Health system	AI scribe / outcome reported	Source
The Permanente Medical Group (Kaiser Permanente, N. California)	Est. 15,791 documentation hours saved in one year (about 1,974 workdays); 7,260 physicians, ~2.58M encounters; significant cuts in note time and pajama time	NEJM Catalyst (CAT.25.0040); AMA; permanente.org
Mass General Brigham	21.2% absolute reduction in burnout prevalence at 84 days; >3,000 routine users by April 2025	JAMA Network Open 2025.28056; massgeneralbrigham.org
Emory Healthcare	30.7% absolute increase in documentation-related well-being at 60 days	JAMA Network Open 2025.28056; AHA Market Scan
Sutter Health (Abridge)	Note time per appointment fell 6.2 to 5.3 min (p<0.001); burnout 42.1% to 35.1% (p=0.12)	JAMA Network Open 2025.8614; vitals.sutterhealth.org
UCSF (multivendor)	5.8% increase in weekly RVUs (~1.81 RVUs, ~$3,044/physician/yr); 2.8% more encounters; no rise in claim denials	JAMA Network Open 2025.43524 (Holmgren et al)
St. Luke's Health System (Ambience)	Per-clinician annual revenue via enhanced HCC and E/M coding accuracy, offsetting tech cost	KLAS Research ROI Validation 2025; ambiencehealthcare.com
McLeod Health (Suki)	27% less documentation time; ~3.6 provider hours saved/month; net gain $1,004 then $2,629/provider/month	KLAS Suki ROI Validation 2026; Fierce Healthcare
FMOL Health (Suki)	21% less time in notes; 43% fewer notes open >7 days; +$862/provider/month	KLAS Suki ROI Validation 2026; Fierce Healthcare
Mass General Brigham (hybrid AI + virtual scribe)	41% reduction in after-hours work, 66% fewer delayed note closures, 12% wRVU increase at 50 days	J Gen Intern Med (10.1007/s11606-025-09979-5); massgeneralbrigham.org
Cleveland Clinic (Ambience)	~14 minutes/day less time writing and reviewing notes	AHA Market Scan; Cleveland Clinic Consult QD

Frequently Asked Questions

What is the single most reliable ROI metric for ambient AI scribes?

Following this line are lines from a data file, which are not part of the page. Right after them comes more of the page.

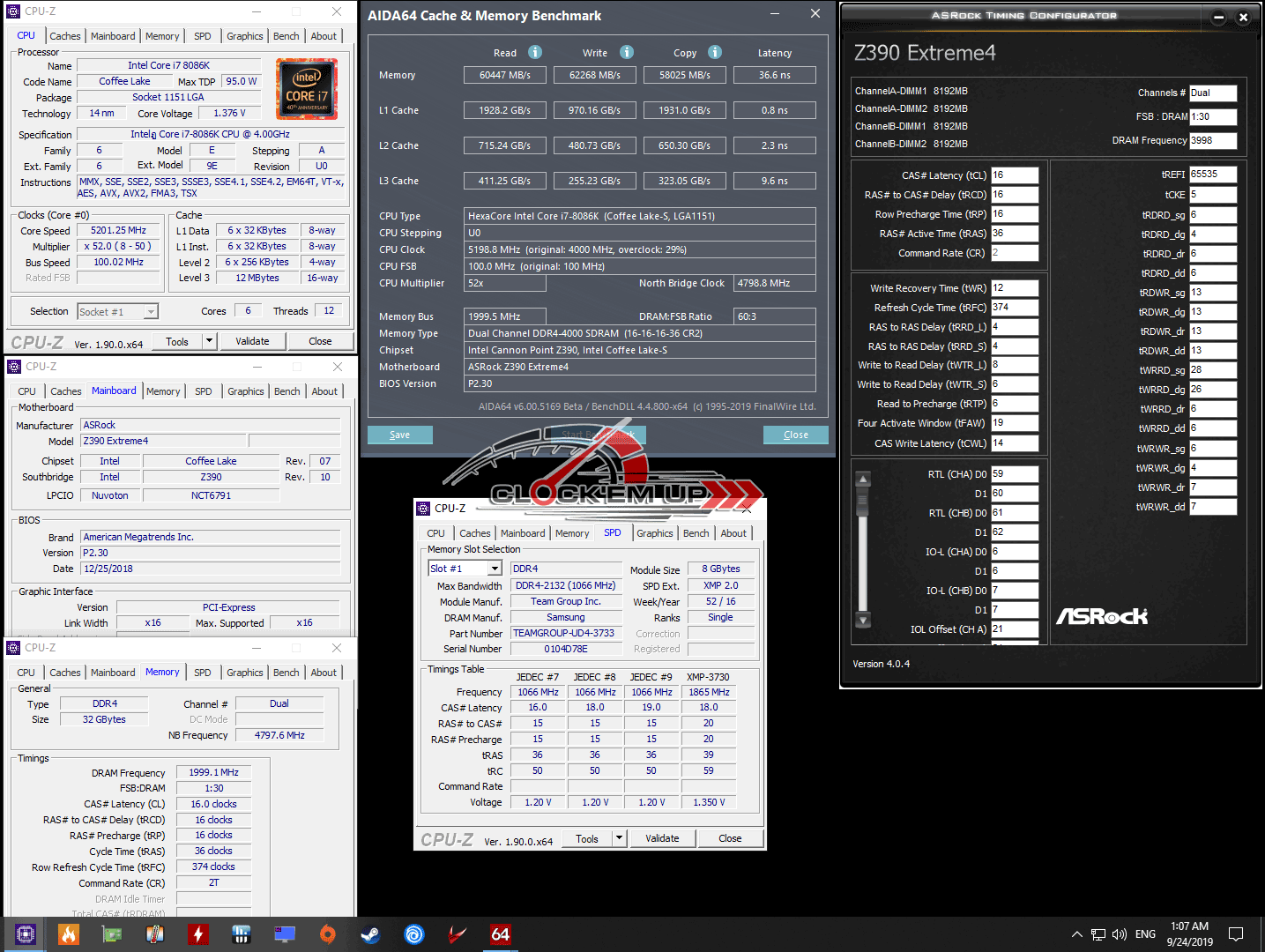Image resolution: width=1265 pixels, height=952 pixels.
Task: Click the info icon next to Write
Action: point(627,52)
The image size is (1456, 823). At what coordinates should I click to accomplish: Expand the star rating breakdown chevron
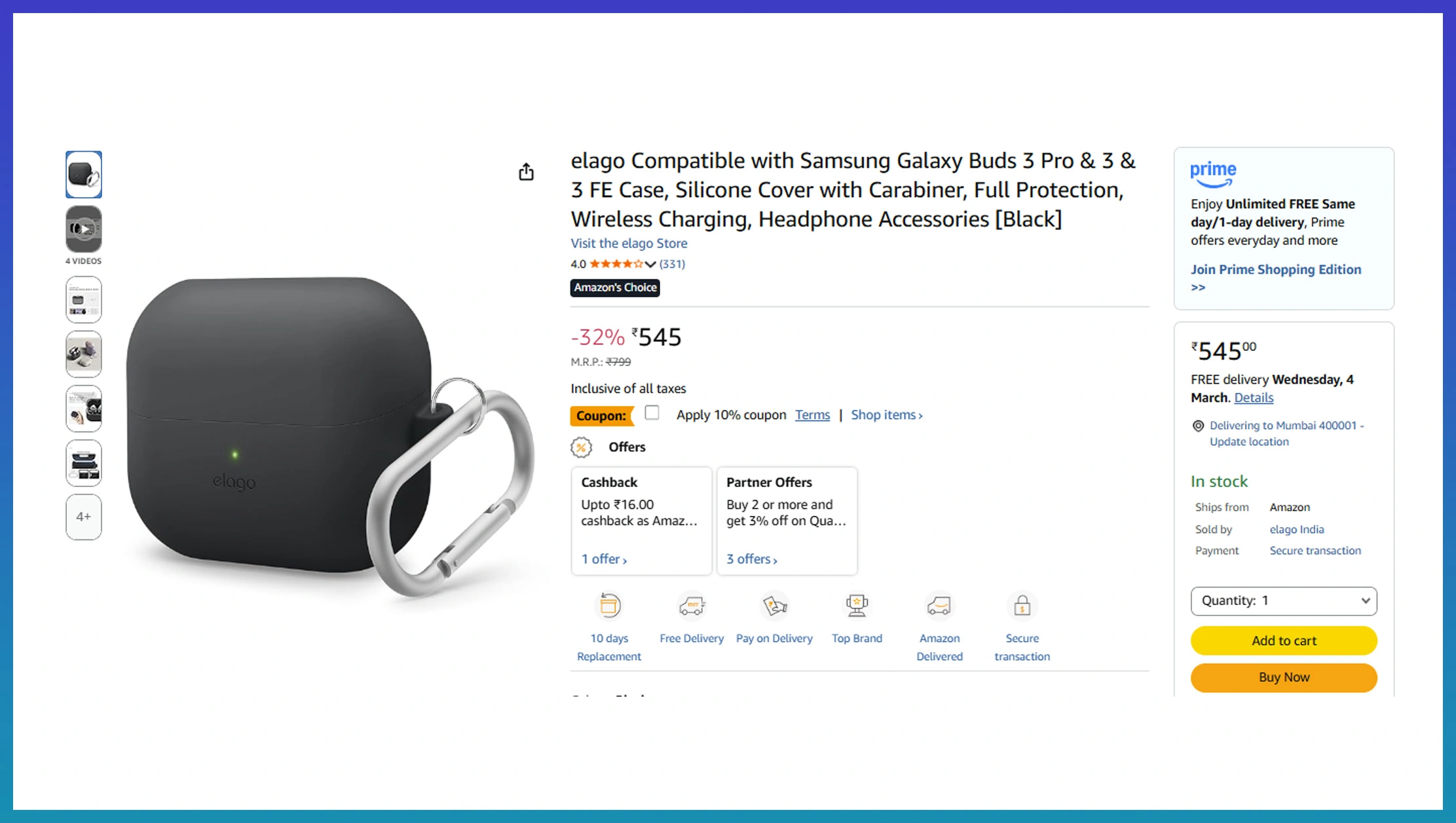click(650, 265)
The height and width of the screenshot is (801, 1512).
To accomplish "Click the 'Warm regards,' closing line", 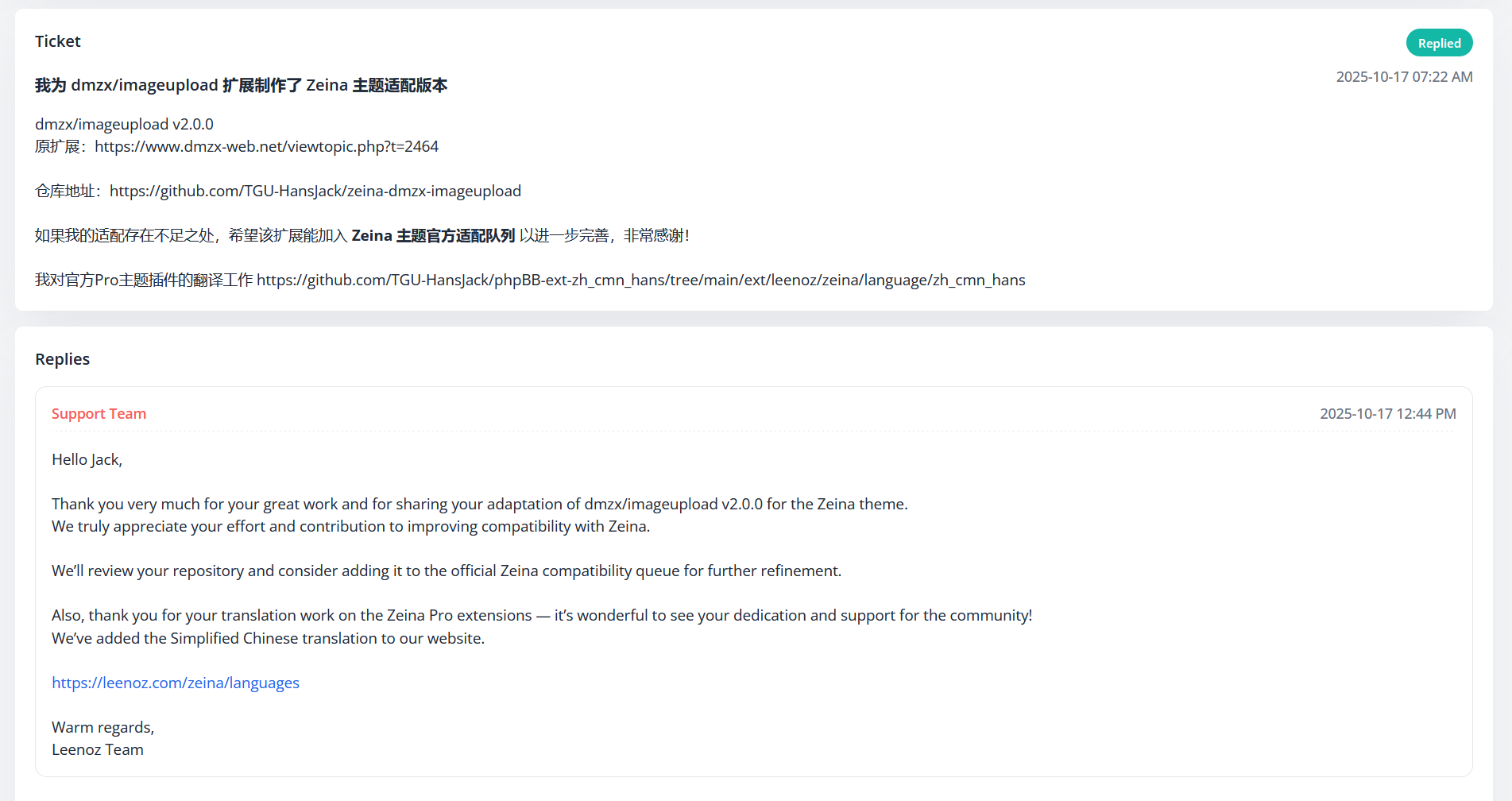I will 102,727.
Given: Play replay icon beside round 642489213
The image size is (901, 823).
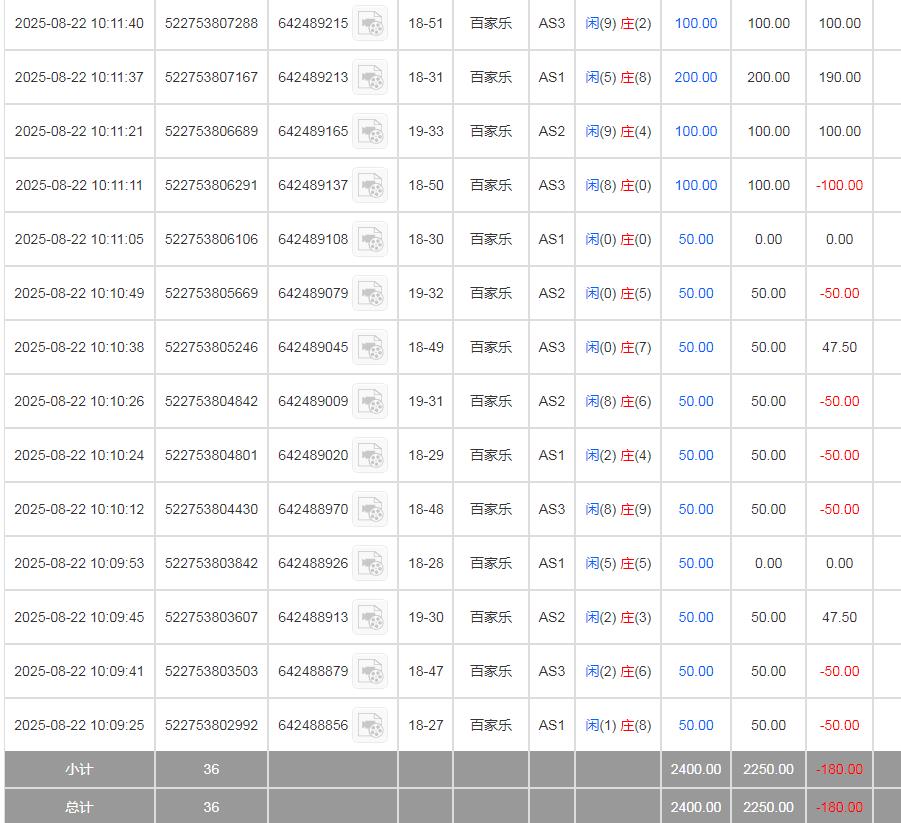Looking at the screenshot, I should (x=371, y=77).
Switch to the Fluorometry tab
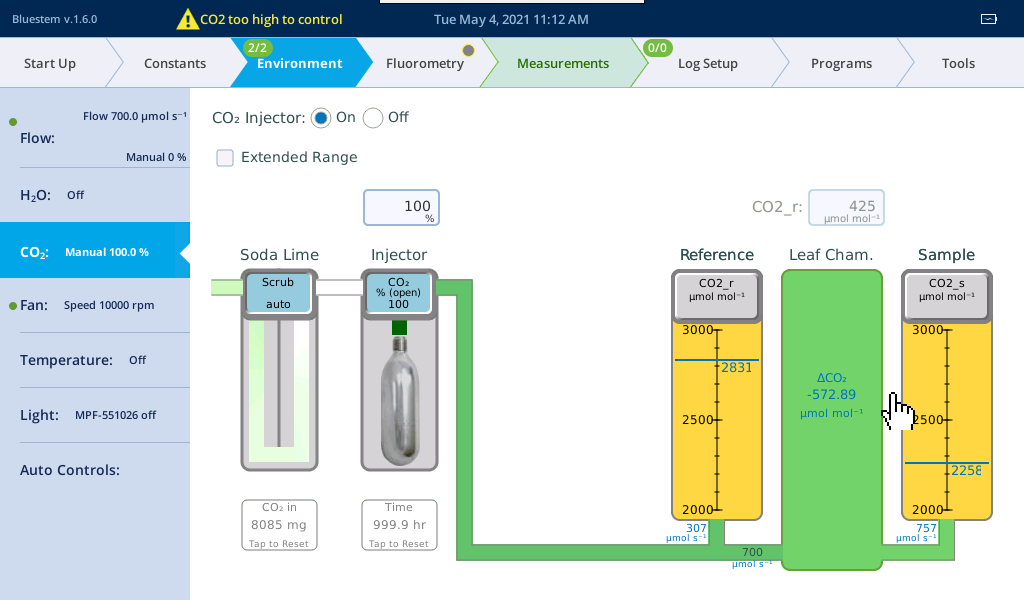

Time on documentation is the most consistently measured and reproducible return. Named systems including The Permanente Medical Group, Sutter Health, Cleveland Clinic, and Intermountain Health all reported reductions in note time or after-hours work, and the multisite JAMA study found total EHR time fell by 13.4 minutes and documentation time by 16.0 minutes across five academic centers. Financial and burnout metrics are real but more variable.

Do ambient AI scribes actually generate revenue, or just save time?

There is early evidence of direct revenue, but it is single-site or vendor-validated and should be read carefully. A UCSF study of nearly 1.2 million encounters found a 5.8 percent increase in weekly RVUs with no rise in claim denials, and KLAS validations of Ambience at St. Luke's and Suki at FMOL, McLeod, and Rush tied the tools to E/M coding accuracy and incremental per-provider revenue. The JAMA editorial cautions that payer downcoding policies could offset coding gains.

How much do ambient AI scribes cost?

According to the 2025 JAMA Network Open editorial by Shah and Garcia, most health systems pay subscription fees of roughly $200 to $600 per clinician per month. Leaders weigh that recurring cost against time savings, coding-driven revenue, and the avoided cost of physician turnover, which the same editorial estimates at $500,000 to $1 million per departing physician.

Do these tools replace clinical judgment or human review?

No. Ambient AI scribes draft a note from the visit conversation, and the clinician reviews and edits it before it enters the medical record. As the Permanente authors noted, the tools do not make diagnoses or treatment recommendations.